Every time I hear the Council say they have an “ambitious” plan to build 20,000 affordable homes before 2027 (report, 20/04/18) I ask myself who can actually afford them and will it help the 21,000 waiting on a council house in Edinburgh?
In 2016/17 just 283 of the 1176 (24%) affordable homes built were for social rent. The remainder of the affordable housing built were simply unaffordable for many people. It was either “mid-market rent” (for households earning up to £39k!) or “Low Cost Home Ownership” (this lets people with deposits of up to 75% buy new homes at a modest discount).
Too many people in Edinburgh are being squeezed by a lack of housing and rising rents in the private sector. Edinburgh has become a city where a minority of private landlords profit from a housing crisis cash cow. Indeed, the Convenorship of the Council’s “Housing and Economy Committee” recently swapped from one of Edinburgh’s seven Councillors who happen to be a private landlord to another. I’m sure that both treat their tenants well, but Edinburgh is a city that has industrialised exorbitant rents and AirBnB type “holiday lets” whilst simultaneously presiding over a housing crisis.

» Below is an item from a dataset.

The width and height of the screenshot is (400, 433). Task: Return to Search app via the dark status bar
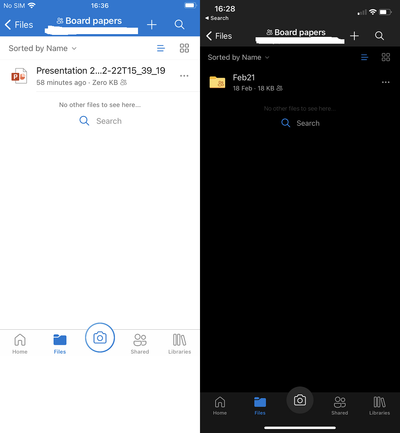click(217, 18)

The latest estimate is that up to 10,000 properties have been converted to holiday lets – with many, thanks to the Scottish Government, paying zero Council Tax or Business Rates. Somebody is making serious money out of this, and it’s not the people cleaning the properties between lets.
Labour in Edinburgh has been pushing hard for more of the affordable housing built to be for social rent. We were disappointed that as part of the City Deal our Capital will get not one penny for council housing from the ScottishGovernment and that they also cut funding for affordable housing by £3.2m.
Real change is needed. We need to stop talking about ambitious plans and start delivering a step change in social housing. Our Capital needs Council housing, so that should be our focus.